» **EXERCISE OBJECTIVE**: Look through the records, and whenever a line includes the word "start", copy it.

(Beginning of STUDY MATERIAL)

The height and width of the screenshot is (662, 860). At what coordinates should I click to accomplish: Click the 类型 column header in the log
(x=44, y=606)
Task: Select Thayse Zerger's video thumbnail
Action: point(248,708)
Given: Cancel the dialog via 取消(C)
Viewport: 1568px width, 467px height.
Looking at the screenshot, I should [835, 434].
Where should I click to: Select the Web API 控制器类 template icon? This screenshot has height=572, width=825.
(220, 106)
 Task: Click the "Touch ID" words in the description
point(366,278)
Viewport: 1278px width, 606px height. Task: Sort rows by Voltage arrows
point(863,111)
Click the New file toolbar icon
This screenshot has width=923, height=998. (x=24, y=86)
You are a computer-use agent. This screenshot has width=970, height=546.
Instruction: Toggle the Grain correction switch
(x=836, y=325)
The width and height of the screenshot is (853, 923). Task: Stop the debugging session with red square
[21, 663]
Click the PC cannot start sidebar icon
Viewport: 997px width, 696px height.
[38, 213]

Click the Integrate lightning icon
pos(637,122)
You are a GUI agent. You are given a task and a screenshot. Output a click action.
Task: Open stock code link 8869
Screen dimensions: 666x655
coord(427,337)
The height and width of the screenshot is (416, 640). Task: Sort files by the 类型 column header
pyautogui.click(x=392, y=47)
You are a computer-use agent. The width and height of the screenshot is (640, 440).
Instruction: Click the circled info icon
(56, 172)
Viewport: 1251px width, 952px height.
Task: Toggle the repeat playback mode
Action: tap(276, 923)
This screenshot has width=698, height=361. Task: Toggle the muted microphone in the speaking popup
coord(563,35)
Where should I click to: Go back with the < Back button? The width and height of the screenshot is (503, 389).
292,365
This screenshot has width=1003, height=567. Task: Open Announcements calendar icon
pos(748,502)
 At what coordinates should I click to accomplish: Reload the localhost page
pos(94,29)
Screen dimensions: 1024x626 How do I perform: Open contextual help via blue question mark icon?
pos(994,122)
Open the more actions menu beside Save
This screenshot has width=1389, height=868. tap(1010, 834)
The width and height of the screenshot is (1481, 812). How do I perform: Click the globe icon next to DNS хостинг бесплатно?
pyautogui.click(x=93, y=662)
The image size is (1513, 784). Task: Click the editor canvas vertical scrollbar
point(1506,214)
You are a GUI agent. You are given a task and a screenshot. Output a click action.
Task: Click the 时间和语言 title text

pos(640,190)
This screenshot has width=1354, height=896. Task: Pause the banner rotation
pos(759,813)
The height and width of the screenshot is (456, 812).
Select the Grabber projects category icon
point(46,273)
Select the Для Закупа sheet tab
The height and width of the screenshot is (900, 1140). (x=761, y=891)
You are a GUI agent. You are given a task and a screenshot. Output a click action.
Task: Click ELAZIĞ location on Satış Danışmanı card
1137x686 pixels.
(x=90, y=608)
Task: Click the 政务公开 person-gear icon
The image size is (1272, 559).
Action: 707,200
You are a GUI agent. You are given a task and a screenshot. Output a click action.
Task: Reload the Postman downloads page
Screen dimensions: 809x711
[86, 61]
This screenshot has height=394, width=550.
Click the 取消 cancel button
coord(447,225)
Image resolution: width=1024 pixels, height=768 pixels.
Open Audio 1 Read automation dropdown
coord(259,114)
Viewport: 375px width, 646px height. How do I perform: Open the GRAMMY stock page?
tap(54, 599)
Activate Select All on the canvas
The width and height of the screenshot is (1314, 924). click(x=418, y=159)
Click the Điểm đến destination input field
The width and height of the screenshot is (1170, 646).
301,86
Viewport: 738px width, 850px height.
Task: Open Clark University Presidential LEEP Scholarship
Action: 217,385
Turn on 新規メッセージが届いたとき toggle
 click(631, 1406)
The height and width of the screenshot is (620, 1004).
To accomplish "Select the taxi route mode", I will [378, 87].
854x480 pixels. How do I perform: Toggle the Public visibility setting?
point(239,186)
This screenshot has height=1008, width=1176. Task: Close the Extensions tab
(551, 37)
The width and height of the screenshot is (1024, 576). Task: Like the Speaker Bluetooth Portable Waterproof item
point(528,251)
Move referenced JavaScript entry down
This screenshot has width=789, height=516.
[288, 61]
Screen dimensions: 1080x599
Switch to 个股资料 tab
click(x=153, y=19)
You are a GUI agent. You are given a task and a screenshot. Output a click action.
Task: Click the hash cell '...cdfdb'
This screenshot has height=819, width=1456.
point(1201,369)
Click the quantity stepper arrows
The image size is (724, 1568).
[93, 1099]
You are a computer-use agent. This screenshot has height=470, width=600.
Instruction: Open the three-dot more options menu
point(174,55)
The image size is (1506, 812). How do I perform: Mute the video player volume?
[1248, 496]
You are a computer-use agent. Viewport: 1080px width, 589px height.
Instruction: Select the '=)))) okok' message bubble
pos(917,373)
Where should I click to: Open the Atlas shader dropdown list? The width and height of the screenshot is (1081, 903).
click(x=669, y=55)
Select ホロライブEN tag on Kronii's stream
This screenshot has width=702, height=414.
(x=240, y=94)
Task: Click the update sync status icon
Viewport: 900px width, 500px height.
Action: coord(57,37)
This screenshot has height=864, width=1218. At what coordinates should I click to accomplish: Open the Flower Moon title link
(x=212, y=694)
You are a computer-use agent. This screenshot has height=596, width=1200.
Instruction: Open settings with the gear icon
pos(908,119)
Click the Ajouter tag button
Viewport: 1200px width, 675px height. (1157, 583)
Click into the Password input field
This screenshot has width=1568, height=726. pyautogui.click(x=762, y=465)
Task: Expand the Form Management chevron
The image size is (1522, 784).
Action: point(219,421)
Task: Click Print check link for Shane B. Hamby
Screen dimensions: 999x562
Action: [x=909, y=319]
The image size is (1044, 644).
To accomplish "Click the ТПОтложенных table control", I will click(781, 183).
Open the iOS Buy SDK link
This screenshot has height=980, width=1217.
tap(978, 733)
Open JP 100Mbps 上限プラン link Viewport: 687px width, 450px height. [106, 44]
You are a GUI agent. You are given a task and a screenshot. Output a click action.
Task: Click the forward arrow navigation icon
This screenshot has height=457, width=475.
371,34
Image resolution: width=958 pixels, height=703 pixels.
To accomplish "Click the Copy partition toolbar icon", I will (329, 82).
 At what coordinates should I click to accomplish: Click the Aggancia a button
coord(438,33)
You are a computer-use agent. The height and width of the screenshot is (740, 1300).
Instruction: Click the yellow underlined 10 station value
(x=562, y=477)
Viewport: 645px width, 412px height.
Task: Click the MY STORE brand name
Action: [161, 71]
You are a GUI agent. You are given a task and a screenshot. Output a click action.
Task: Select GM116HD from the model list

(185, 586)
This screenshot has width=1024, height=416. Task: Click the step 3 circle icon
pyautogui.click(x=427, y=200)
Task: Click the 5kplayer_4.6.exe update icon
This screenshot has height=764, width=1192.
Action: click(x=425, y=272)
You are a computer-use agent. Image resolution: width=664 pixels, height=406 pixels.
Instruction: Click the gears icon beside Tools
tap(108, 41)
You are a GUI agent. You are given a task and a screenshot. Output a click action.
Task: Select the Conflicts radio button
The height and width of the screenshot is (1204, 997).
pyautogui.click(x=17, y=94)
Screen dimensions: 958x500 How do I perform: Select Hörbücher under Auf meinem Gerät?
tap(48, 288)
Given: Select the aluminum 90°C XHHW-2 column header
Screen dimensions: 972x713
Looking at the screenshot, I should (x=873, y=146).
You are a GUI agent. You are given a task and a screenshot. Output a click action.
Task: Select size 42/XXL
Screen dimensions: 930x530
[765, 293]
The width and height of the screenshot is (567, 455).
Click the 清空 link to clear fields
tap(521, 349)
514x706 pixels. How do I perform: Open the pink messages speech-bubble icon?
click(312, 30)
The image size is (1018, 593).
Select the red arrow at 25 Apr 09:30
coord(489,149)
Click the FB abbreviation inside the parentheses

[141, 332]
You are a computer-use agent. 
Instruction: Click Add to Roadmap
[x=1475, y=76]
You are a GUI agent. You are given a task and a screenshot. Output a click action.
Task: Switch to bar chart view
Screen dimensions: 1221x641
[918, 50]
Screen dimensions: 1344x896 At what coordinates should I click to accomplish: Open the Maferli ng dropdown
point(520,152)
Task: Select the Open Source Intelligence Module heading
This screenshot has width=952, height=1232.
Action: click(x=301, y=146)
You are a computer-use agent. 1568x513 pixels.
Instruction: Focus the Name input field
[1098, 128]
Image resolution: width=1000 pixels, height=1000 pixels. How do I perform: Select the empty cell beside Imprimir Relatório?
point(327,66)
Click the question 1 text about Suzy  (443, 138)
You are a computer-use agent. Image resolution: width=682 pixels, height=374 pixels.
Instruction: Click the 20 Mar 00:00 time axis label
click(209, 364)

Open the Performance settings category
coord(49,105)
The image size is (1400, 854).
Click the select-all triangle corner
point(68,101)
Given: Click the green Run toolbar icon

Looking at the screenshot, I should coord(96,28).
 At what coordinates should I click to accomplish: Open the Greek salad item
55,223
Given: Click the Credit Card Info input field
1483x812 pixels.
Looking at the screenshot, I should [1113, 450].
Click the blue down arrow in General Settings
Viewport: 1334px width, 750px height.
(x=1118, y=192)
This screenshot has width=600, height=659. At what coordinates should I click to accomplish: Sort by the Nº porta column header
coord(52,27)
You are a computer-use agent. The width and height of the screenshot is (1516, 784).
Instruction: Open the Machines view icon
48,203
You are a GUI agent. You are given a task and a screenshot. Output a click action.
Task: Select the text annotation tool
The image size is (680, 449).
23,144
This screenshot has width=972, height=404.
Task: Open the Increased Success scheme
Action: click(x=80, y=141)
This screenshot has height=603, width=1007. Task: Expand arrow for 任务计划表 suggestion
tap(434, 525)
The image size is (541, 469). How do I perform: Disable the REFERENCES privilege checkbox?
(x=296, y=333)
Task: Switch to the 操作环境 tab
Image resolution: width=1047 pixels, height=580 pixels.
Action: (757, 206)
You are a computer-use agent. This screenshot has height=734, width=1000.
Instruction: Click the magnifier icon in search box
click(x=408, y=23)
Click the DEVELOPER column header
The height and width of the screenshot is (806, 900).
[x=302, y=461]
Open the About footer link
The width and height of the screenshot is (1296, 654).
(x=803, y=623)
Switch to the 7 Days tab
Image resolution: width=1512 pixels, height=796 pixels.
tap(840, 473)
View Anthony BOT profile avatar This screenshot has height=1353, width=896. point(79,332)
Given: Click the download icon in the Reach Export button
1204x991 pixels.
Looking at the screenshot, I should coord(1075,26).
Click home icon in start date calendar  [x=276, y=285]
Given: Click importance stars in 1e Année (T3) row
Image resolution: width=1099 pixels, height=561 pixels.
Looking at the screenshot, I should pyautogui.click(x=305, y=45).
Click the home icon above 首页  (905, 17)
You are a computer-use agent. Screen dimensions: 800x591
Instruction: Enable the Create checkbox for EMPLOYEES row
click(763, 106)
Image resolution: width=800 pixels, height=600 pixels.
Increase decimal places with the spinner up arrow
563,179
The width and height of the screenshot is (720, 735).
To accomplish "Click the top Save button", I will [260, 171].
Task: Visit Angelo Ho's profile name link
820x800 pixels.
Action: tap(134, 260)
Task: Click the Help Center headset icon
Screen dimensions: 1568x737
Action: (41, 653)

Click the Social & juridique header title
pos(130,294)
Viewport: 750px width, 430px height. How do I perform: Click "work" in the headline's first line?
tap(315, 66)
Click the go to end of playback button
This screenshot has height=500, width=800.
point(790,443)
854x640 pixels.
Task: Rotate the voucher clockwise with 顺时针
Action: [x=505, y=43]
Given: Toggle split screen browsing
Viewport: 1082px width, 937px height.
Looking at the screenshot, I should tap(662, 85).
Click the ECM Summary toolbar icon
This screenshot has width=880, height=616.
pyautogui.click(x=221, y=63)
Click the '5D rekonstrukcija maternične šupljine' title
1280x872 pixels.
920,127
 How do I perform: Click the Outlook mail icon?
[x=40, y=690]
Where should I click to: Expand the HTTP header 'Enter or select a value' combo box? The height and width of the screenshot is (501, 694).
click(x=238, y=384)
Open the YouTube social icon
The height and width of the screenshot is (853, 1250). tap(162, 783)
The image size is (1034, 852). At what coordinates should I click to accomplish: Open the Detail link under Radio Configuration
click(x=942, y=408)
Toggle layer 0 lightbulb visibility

(End of STUDY MATERIAL)

» **COMPLETED TASK**:
Click the PC cannot start sidebar icon
Click home icon in start date calendar  [x=276, y=285]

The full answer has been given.